* **Task brief**: Set down word for word each line from the one containing "Screen dimensions: 890x385" through the end of the records, both included. Do not copy any pictures.

* **Input material**:
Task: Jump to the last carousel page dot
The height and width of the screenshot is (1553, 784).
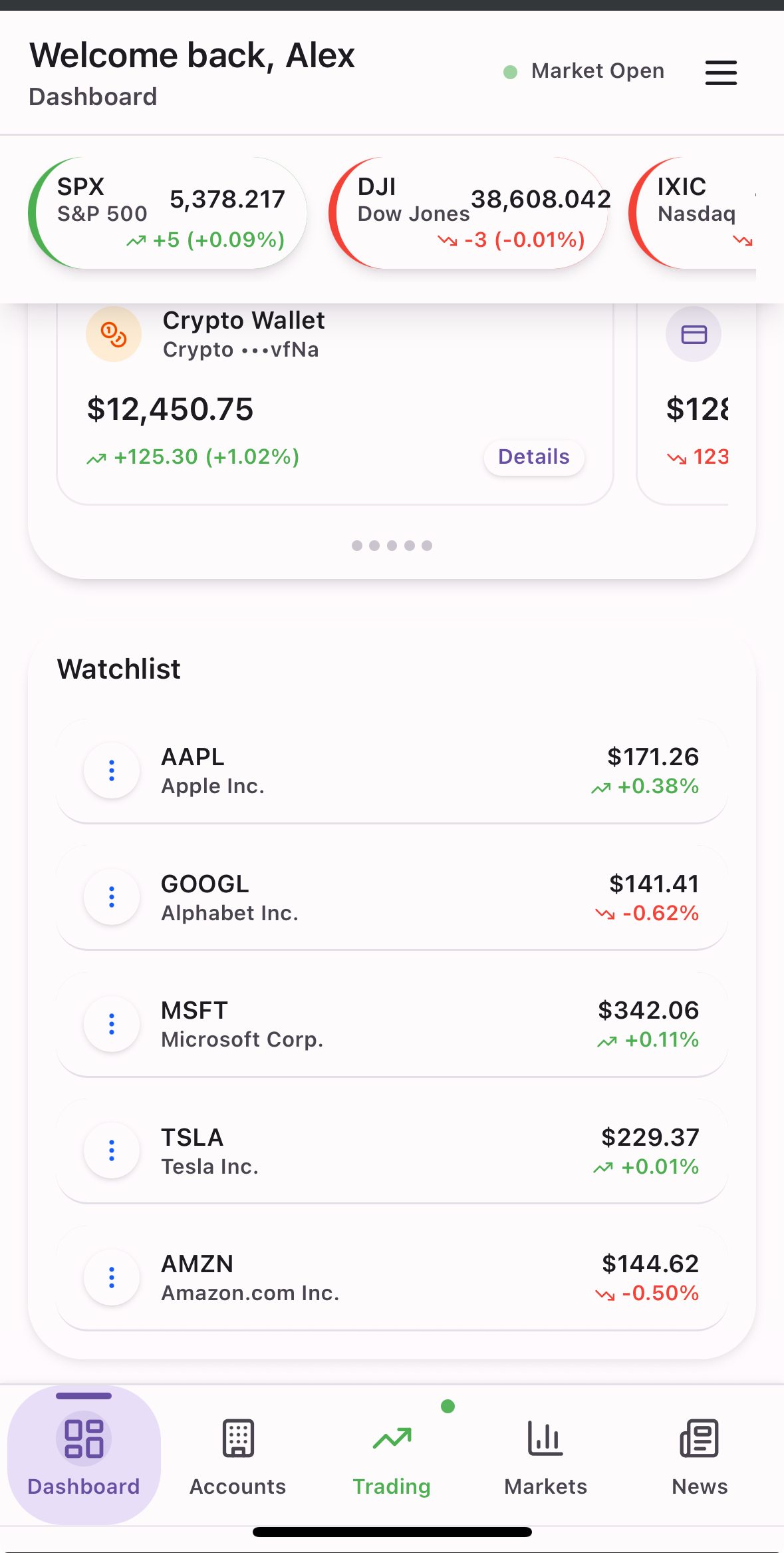Action: click(x=427, y=546)
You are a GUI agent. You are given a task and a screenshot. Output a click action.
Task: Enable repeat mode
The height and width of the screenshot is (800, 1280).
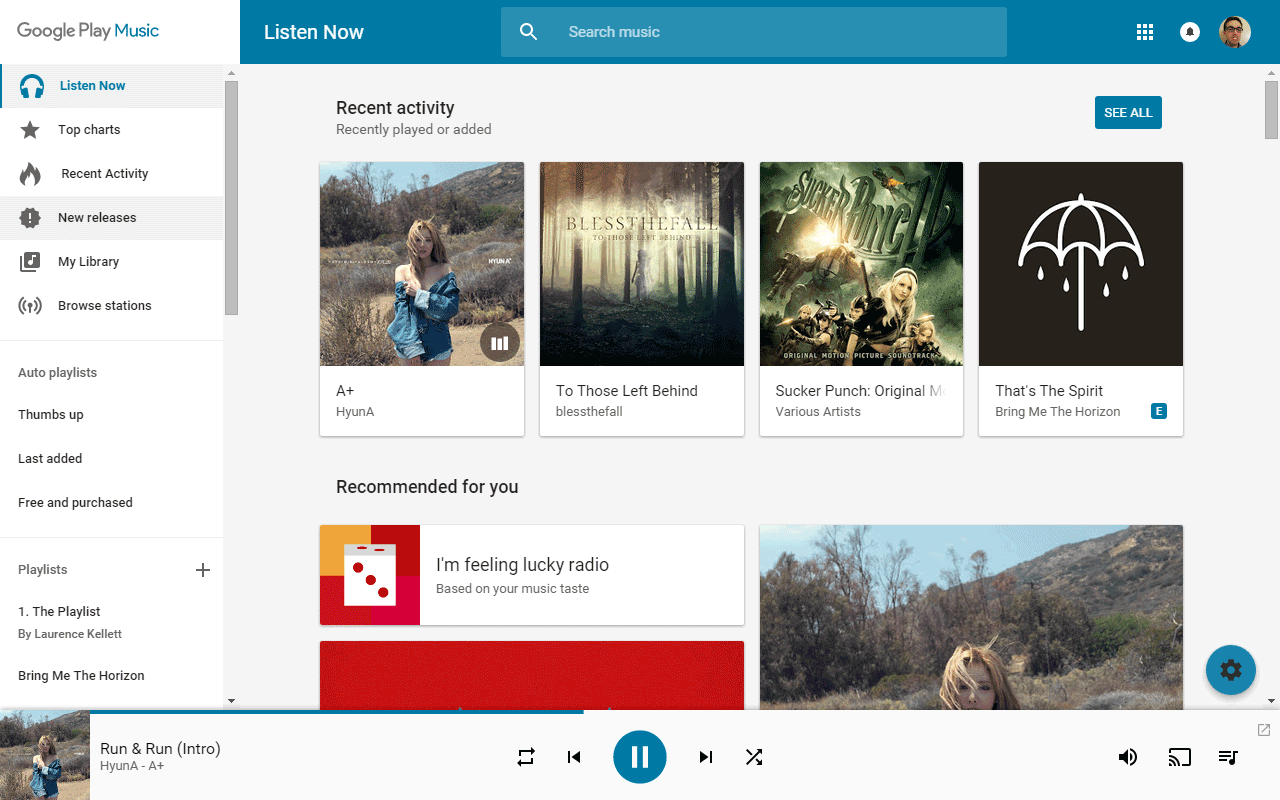point(525,757)
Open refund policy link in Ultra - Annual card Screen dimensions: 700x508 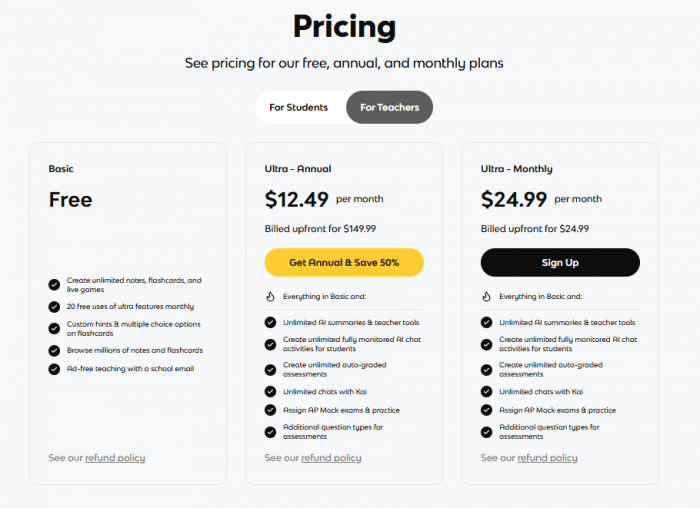pyautogui.click(x=331, y=458)
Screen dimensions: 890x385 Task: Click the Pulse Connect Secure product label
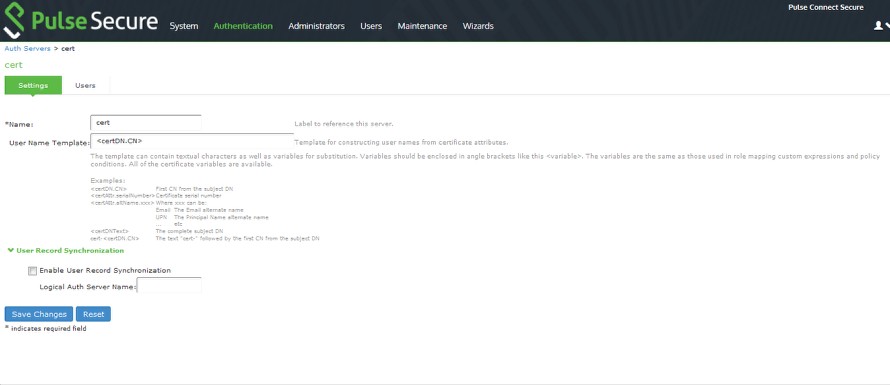click(x=826, y=7)
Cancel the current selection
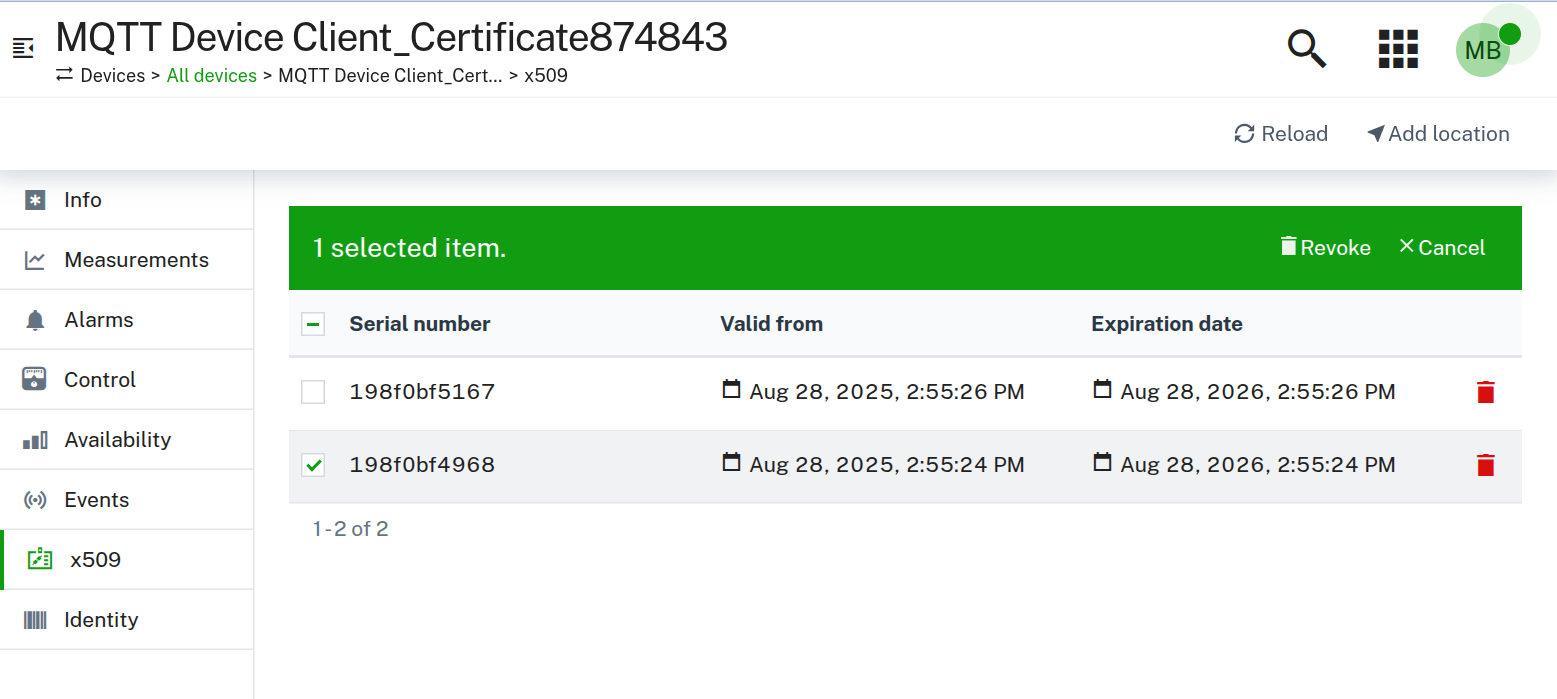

* **Task answer**:
Screen dimensions: 890x385 Task: Click the Pulse Connect Secure product label
click(x=826, y=7)
Cancel the current selection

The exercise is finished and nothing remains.